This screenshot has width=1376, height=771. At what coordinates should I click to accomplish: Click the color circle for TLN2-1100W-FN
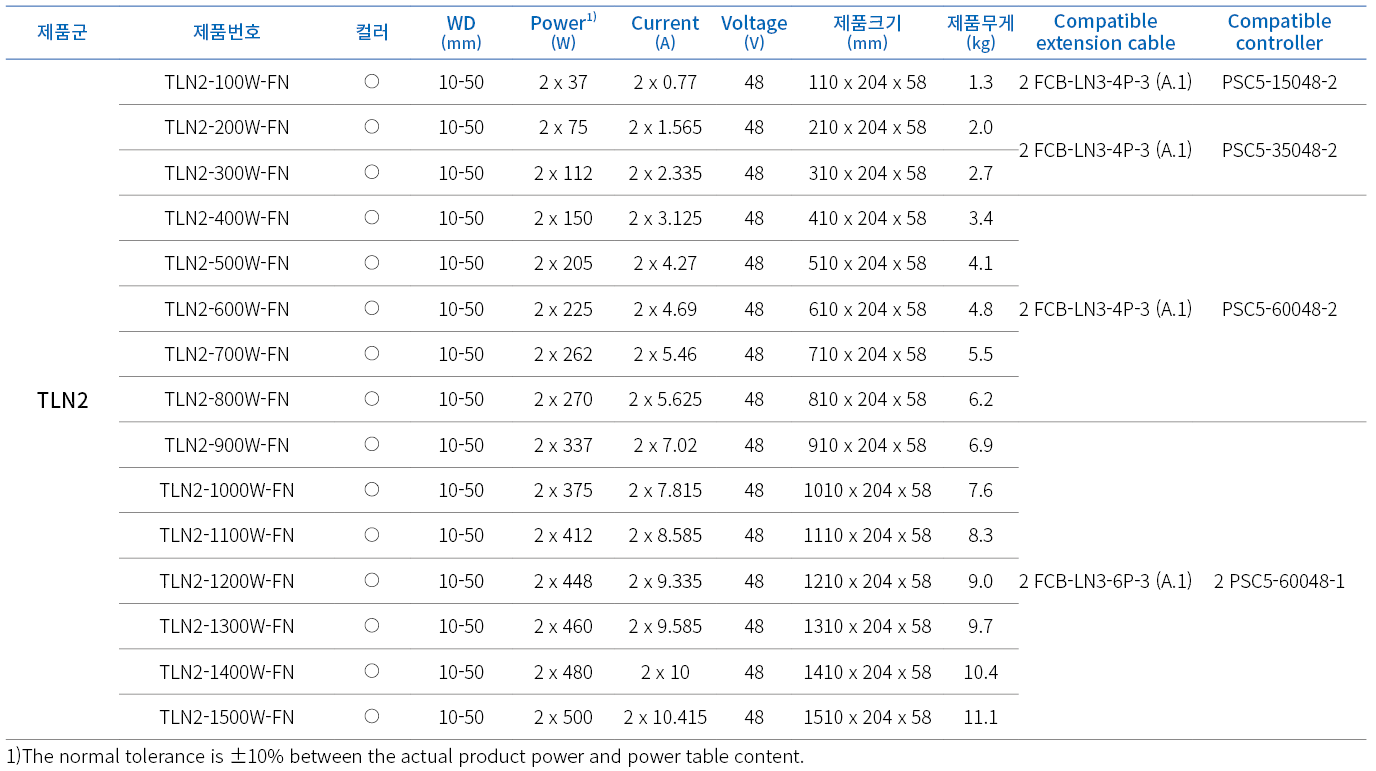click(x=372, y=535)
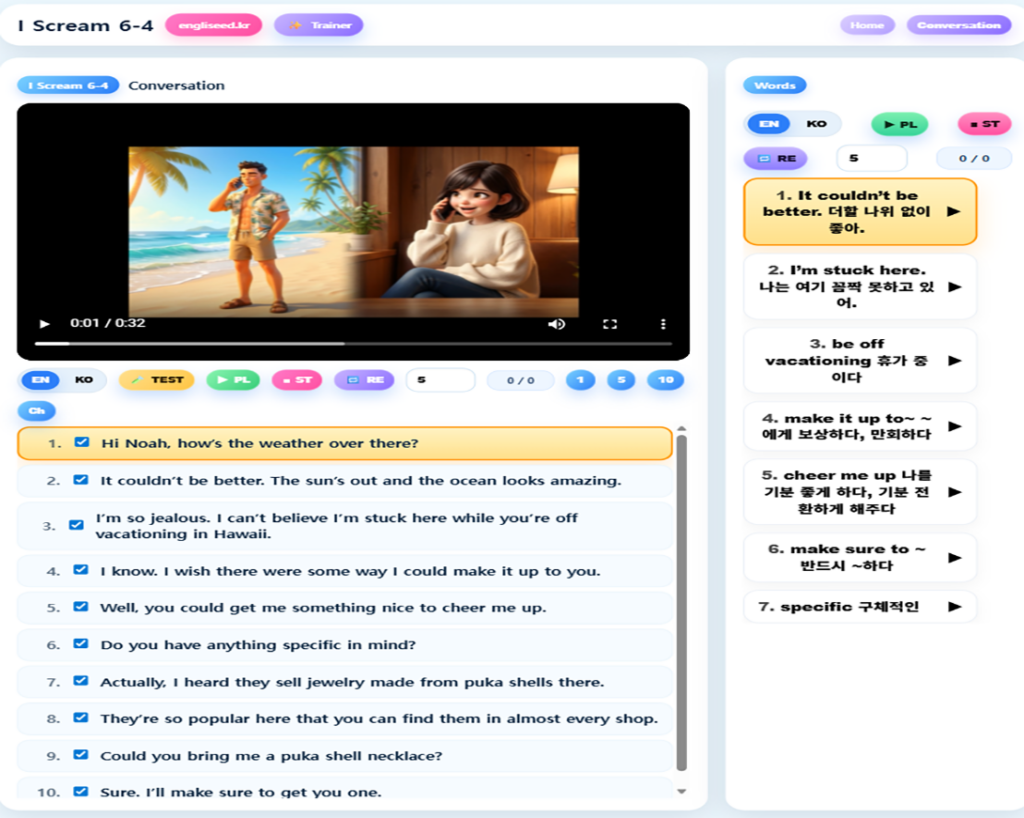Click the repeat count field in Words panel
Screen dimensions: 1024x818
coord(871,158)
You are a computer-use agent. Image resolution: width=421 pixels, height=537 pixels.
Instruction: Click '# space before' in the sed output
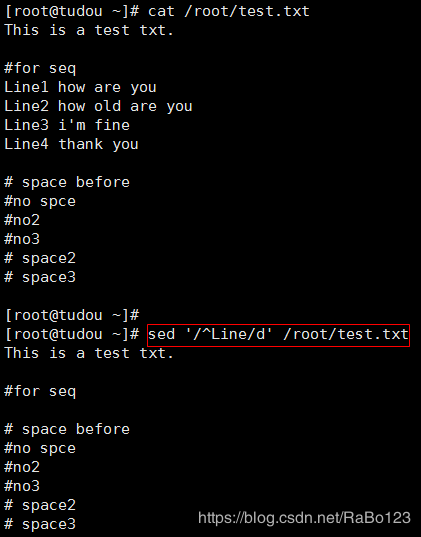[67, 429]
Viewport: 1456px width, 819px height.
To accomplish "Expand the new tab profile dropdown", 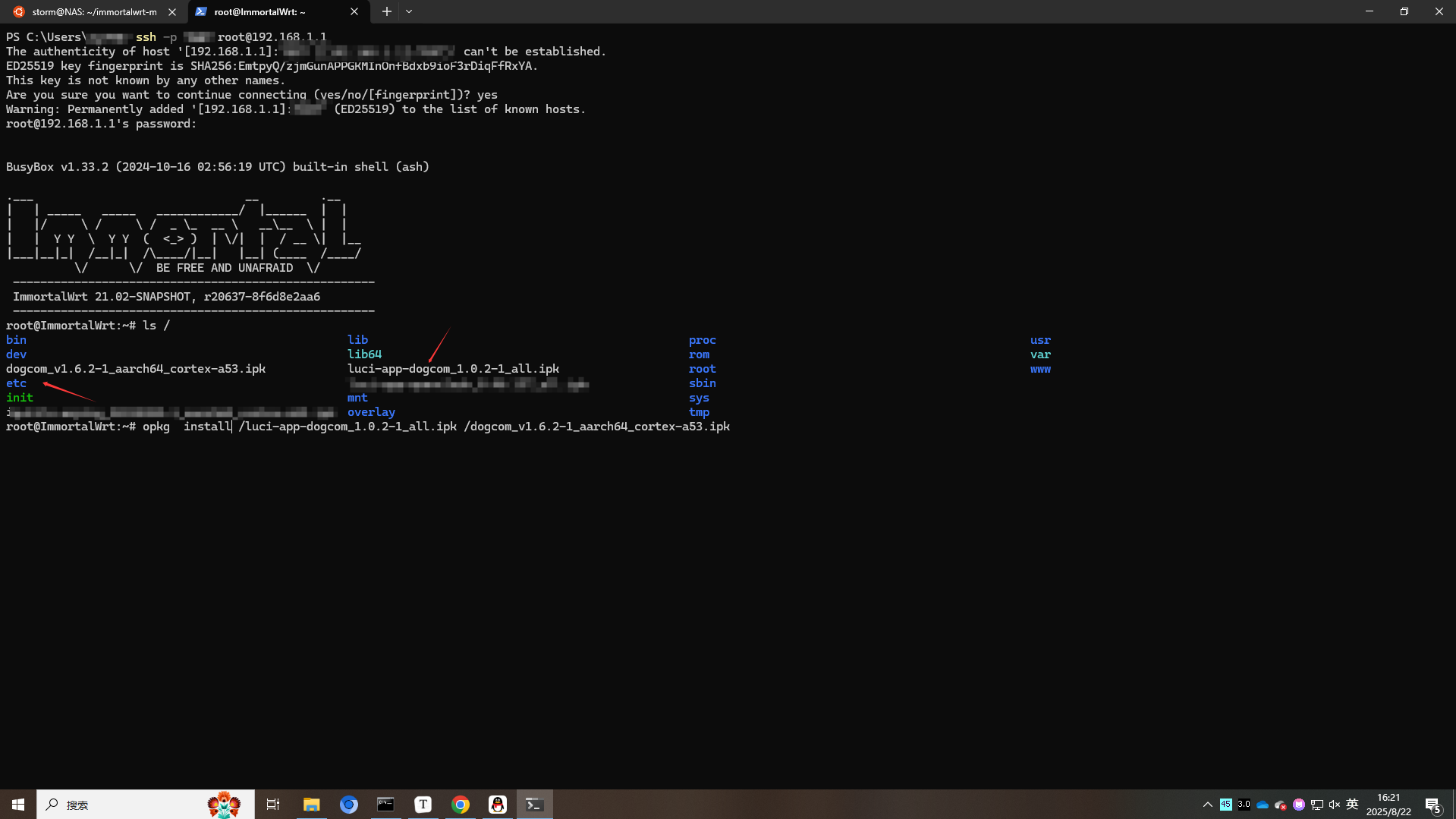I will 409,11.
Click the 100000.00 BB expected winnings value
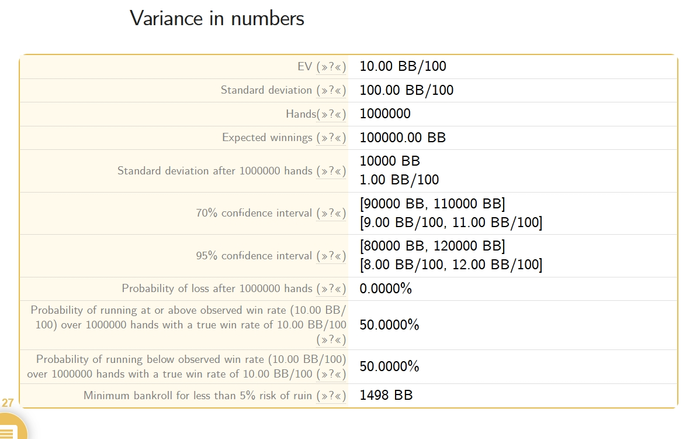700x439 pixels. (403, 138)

....

> **EXERCISE INSTRUCTIONS**: Reproduce only the lines from the first line of the entries through the line containing "You are a computer-use", exactly and with both ends kept. Omit the pictures.

> **OUTPUT FOR THIS EXERCISE**:
This screenshot has width=1376, height=771. At what coordinates should I click to accomplish: Click the color circle for TLN2-1100W-FN
click(x=372, y=535)
Click the repeat count field in Words panel
Screen dimensions: 1024x818
coord(871,158)
You are a computer-use agent. Image resolution: width=421 pixels, height=537 pixels.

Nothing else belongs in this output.